Probably not. I’ve not been able to find any news reports that would back that idea up, nor does the Alabama census data seem to suggest anyone having a problem with Christian churches. According to the 2008 American Religious Identification Survey, 80% of Alabama citizens reported as being Protestant Christian with an additional 6% claiming the moniker Catholic. So, already, we have an 86% Christian population. That is 16% higher than the national average of around 70% Christian. An additional 11% claim to have no relgious affiliation.

Ok… So that’s 80+6+11…. Carry the ‘Outrage’, subtract the ‘Sense’, and multiply by ‘Everything On the Internet Is Real!’ and you get 97% of the population. 97% of the population of Alabama claims to be Christian or Unaffiliated. Well, I can see where the non-religious have an argument, but where are all the outraged Jews and Muslims and Pagans and Jainists and Hindus and all the other religions? Ok… More math. 100% - 97% = 3% of the population that would make up this group. If the 2010 census is to be believed, there are 4,779,736 people in Alabama. (By the way, there are around 9 million people in Chicago and the surrounding suburbs. If you divided that number just about in half you get the population of the entire state of Alabama. Just some perspective, because 4.8 million people isn’t actually that many in the grand scheme.)

If you find 3% of that population, you get 143,392. There are 50,750 square miles in Alabama. That means that out of that 3% of the population you get 2.8 people per square mile. Or, if you took a line-up of 10 Alabama citizens, .3 of them would stand some chance of being one of these poor, put-upon minority religions.

What I’m getting at is this: Where are all the minority religions? Where is their outrage, and why do we - who don't live there - have to be outraged for them?

I get that the purpose of a Republic is so that the majority of citizens cannot take away the rights of the minority. What I am telling you is that the minority is not in trouble. This is but one of many options available to a judge. Community service. Probation. Making payments towards restoration of lost or damaged property. There are all sorts of options available to a judge. This is just another one. And, it's a choice! The judge can offer, but you don't have to accept. Also, you don't have to accept probation just because it's offered. You can choose jail. You can choose jail instead of rehab or being forced to go to AA or any number of options.

The case the Wild Hunt is making is that, by default, you must attend a Christian church. I suppose that is a fair assessment, since there really is no other alternative. But, let’s get real here… Bay Minette, AL is 8 square miles. If basic math is to be believed, there are about 22 people in the entire area that MIGHT fit into that 3% category. And, apparently, none of them are causing any legal trouble.

Another question people seem not to ask is this: why did this law come about in the first place? I’d conjecture 2 reasons:
  • Prison overcrowding/tax burden. Sending someone to prison for a year is a very costly endeavor to the tax paying citizens of this country. Unfortunately, we have sent so many people to prison that many of them are overcrowded and unable to take new offenders. Restorative programs like this are sometimes used to alleviate that problem
  • Church, as an institution, is lauded by many sociologists as a great place to instill a sense of community, camaraderie, and ethics into individuals. And, before you get all high and mighty, no…I’m not talking about Christian churches specifically. Nor am I talking about fundamentalist Christian ideologies like “God hates gays” or “maybe women shouldn’t wear pants.” I’m talking about things like “keep your promises”, “don’t steal”, “care about the well-being of others”, etc. It is an organization, not unlike Scouts (Spiral/Boy/Girl/etc.).

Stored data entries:
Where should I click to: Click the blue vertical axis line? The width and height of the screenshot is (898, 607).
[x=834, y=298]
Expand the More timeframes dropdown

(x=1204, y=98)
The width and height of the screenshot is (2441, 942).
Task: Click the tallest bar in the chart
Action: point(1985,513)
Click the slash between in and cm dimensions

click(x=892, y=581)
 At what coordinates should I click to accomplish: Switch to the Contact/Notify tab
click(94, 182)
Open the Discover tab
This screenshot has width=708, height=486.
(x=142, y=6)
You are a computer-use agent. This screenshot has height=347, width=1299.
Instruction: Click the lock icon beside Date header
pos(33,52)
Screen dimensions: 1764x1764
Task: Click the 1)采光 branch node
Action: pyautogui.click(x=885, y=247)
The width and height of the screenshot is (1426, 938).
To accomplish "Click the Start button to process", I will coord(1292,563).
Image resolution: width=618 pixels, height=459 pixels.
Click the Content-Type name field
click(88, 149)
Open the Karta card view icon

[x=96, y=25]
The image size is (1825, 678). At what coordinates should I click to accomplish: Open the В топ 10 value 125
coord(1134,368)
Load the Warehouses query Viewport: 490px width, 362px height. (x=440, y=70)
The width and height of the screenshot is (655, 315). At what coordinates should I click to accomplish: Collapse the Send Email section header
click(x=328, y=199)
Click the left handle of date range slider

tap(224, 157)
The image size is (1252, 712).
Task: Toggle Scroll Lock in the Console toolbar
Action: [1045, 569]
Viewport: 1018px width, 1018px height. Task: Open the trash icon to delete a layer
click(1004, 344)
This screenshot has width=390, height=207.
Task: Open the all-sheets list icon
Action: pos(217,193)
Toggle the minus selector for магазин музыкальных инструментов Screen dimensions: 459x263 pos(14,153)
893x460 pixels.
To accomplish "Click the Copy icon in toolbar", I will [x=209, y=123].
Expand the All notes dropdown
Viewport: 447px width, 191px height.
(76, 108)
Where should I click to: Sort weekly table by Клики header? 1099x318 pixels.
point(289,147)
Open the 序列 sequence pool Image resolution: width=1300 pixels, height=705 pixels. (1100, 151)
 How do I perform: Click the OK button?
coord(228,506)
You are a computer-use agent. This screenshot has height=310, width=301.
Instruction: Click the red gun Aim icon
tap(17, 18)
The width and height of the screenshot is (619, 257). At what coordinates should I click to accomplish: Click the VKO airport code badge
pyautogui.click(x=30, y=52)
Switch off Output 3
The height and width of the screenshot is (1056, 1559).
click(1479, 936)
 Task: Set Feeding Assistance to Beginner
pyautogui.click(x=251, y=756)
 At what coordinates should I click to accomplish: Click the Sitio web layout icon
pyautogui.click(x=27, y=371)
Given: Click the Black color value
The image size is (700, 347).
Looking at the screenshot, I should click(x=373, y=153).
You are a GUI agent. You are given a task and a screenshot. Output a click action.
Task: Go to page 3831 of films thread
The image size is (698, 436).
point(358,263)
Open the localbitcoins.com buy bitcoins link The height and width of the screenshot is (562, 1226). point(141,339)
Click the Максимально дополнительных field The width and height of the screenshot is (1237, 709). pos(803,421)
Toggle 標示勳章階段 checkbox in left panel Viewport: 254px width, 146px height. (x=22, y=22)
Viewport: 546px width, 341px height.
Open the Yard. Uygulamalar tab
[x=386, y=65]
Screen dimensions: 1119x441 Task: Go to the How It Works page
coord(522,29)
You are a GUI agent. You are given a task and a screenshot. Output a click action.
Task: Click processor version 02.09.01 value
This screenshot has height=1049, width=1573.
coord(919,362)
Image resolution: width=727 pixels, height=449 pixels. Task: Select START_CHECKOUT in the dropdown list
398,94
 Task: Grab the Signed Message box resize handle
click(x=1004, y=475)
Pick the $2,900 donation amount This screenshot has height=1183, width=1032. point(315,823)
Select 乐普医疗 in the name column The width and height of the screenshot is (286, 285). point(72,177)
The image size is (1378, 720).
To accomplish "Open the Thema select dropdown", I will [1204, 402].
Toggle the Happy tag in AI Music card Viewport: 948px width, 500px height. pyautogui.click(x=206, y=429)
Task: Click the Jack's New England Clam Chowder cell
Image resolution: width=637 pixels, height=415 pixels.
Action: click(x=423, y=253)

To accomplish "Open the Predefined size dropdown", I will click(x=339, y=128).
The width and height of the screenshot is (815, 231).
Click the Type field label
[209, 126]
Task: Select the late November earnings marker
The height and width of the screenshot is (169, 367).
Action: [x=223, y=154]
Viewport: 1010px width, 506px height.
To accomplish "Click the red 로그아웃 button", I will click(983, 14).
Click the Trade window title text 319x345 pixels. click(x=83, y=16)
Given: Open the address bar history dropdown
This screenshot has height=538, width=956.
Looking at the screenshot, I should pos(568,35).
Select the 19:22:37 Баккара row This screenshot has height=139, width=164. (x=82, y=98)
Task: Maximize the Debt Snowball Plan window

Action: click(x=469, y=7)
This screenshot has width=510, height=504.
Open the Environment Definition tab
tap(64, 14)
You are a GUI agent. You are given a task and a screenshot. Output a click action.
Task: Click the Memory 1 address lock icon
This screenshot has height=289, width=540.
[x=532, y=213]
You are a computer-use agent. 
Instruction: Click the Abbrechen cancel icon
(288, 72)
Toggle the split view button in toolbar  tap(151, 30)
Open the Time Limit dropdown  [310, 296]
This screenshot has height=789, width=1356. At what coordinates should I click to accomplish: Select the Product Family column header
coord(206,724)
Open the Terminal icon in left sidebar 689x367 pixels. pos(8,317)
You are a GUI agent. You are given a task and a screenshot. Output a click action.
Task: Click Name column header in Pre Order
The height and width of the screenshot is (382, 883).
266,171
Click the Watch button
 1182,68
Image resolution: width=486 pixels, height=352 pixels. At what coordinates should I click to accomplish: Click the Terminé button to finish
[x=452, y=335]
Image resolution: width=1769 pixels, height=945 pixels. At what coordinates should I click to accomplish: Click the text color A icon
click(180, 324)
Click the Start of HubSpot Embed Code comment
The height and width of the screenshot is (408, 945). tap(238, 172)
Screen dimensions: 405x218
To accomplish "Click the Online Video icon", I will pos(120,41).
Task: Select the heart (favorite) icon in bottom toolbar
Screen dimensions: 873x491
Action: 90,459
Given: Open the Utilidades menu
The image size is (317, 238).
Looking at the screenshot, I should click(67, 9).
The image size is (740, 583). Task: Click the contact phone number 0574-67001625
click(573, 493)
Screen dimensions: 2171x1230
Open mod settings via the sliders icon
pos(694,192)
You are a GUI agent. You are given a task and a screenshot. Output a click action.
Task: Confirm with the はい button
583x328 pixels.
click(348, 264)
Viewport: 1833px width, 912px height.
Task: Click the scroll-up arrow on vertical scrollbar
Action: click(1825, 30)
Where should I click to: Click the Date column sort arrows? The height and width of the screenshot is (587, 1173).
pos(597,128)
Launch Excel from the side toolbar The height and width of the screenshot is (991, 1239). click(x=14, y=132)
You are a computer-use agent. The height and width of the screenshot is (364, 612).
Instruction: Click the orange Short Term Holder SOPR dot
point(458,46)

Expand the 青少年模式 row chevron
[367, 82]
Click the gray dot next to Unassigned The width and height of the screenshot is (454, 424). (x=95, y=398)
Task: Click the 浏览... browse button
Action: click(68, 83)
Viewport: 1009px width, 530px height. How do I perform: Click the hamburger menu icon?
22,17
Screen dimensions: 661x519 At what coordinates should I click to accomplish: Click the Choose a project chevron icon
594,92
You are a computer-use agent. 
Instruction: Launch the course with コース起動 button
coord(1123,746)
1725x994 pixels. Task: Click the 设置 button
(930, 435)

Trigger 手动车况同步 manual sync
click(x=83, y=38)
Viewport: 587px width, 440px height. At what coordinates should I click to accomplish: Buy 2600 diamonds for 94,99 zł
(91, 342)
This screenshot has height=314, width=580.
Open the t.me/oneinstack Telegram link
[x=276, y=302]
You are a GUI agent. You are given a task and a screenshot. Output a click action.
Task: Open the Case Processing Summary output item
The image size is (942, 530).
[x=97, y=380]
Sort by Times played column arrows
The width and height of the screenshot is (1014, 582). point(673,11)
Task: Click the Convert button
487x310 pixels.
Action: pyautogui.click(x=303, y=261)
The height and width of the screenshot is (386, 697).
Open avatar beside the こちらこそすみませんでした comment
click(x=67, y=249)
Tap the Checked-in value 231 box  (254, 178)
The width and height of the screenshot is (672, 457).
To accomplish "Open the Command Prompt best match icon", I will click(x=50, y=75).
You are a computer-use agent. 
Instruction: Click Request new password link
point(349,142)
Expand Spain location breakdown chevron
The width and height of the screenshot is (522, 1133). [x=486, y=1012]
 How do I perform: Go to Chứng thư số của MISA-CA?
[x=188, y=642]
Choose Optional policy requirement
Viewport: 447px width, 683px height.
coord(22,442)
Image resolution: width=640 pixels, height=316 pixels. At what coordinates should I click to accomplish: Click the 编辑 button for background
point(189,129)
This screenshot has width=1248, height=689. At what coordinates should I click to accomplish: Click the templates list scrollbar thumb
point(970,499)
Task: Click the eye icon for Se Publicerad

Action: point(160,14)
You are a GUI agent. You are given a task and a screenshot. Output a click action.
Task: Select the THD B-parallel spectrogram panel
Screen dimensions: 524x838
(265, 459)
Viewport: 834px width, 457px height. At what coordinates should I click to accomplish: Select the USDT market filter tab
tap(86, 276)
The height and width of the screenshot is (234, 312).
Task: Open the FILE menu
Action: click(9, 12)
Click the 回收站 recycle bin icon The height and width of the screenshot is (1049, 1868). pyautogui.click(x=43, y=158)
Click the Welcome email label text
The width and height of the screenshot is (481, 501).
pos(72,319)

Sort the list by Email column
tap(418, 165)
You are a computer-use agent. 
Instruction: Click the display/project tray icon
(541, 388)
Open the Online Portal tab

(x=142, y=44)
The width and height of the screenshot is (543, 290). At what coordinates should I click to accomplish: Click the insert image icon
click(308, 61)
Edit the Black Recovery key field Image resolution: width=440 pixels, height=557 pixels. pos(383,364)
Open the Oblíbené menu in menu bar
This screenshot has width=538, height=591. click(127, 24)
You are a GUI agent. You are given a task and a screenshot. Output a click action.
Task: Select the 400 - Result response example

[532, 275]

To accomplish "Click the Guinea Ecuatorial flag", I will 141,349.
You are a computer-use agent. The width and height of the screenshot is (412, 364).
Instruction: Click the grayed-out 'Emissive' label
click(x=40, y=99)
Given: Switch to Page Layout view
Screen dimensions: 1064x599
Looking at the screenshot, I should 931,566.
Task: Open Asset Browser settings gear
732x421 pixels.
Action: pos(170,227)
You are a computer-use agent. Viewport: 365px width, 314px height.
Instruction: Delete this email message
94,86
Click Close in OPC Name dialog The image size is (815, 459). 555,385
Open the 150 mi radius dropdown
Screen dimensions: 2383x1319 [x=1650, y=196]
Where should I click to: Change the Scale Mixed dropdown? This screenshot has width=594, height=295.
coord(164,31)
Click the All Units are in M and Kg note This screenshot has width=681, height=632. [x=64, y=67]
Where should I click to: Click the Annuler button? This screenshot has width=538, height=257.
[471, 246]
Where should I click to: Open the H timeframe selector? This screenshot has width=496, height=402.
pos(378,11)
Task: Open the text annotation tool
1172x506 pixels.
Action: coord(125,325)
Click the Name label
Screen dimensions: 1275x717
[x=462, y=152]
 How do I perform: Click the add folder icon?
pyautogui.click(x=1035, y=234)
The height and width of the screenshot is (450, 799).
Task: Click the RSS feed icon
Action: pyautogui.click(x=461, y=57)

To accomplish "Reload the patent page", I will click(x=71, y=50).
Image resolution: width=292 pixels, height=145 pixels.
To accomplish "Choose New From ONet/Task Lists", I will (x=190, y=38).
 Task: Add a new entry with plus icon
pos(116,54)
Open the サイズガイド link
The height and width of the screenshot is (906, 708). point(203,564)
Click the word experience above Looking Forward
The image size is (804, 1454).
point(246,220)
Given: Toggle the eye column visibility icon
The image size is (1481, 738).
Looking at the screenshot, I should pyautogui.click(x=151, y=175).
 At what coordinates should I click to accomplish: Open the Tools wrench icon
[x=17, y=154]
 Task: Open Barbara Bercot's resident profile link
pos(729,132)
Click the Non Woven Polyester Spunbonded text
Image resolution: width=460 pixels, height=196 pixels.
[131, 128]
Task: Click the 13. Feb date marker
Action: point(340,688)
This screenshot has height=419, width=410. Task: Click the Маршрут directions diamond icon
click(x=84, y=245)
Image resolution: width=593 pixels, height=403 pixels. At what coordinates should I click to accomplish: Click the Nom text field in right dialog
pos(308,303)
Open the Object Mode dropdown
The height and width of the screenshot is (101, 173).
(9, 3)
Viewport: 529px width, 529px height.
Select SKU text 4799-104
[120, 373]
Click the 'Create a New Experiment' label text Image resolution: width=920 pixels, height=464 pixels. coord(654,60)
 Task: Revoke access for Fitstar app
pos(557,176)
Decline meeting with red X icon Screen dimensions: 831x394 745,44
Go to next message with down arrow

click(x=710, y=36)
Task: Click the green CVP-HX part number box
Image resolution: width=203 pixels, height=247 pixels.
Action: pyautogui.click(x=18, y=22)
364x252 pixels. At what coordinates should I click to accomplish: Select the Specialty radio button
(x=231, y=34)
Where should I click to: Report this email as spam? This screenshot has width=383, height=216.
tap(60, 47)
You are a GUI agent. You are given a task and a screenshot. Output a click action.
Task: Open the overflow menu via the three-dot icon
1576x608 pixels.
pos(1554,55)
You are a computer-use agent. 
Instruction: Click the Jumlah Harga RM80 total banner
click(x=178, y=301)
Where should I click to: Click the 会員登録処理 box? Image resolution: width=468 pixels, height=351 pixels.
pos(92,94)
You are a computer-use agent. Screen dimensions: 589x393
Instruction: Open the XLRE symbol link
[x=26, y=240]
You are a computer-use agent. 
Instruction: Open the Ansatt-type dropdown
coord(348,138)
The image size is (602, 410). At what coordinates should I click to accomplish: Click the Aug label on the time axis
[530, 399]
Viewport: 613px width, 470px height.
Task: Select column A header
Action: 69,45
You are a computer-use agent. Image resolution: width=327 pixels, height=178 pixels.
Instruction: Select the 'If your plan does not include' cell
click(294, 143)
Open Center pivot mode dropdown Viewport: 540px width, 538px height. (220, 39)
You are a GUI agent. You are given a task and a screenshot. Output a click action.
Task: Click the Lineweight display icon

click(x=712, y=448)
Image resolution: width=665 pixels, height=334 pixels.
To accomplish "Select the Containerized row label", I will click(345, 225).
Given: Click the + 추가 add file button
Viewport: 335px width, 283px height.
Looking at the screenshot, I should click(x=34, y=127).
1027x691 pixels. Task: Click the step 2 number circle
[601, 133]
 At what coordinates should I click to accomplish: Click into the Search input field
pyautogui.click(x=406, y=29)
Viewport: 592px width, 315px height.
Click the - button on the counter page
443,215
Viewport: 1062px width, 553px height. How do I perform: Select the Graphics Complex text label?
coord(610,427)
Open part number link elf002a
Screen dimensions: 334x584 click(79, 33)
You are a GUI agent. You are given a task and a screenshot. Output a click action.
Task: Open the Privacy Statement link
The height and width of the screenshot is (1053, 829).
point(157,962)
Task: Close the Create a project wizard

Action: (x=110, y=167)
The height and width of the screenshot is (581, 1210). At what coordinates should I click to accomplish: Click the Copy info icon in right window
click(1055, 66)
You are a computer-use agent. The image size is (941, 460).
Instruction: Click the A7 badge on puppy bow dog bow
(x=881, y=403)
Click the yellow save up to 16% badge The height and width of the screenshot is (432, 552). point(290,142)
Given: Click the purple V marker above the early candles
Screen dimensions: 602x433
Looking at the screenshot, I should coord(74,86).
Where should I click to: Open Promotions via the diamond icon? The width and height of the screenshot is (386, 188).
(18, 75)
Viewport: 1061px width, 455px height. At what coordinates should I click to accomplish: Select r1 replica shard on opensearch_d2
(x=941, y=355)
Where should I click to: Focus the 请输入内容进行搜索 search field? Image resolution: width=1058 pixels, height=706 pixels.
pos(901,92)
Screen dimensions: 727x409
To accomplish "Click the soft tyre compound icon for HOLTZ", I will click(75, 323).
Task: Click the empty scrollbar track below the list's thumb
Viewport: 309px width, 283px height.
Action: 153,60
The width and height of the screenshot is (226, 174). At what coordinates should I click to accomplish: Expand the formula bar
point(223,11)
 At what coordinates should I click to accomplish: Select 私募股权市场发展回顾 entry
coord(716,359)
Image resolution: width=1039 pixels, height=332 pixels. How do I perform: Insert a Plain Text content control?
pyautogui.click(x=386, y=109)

Tasks to complete:
1. List the minority religions that the passage about Alabama names when it asks where their followers' outrage is.
2. Pick up the passage about Alabama after its last sentence and continue it in the same voice.

Answers per task:
1. Jews, Muslims, Pagans, Jainists, Hindus

2.
If the pagan community or Hindu community or ACLU or Pastafarians want to get up in arms that Bay Minette, Alabama is - by default - forcing people to attend a Christian establishment for an entire year (and, of course, give your soul to Christianity, as the Wild Hunt added), maybe they want to look at a little something called the Totality of the Circumstances. The Big Picture. There is no forcing. There is a choice. If you don’t like one option, choose another. Before this choice, there was only prison/jail. So…maybe this is a step in the right direction. Is it perfect? No, but much of our judicial system isn’t.

How many people is this affecting, and are those people upset about the issue? If not, why not?

There are bigger fish to fry, folks. I would have loved to see outrage by our big, bad, pagan media/blog/podcasting sphere over the recent execution of Troy Davis, or this summer’s execution of Humberto Leal Garcia. I would love to see coverage of news that is actually very seriously important to our nation as a whole. Of course, you can’t put a pagan spin on Davis’ wrongful execution, so it’s just not worthy. Also, this isn't a separation of Church and State issue! There is no set religious establishment one is required to attend, nor is there a financial kick back from the government to the church the offender chooses.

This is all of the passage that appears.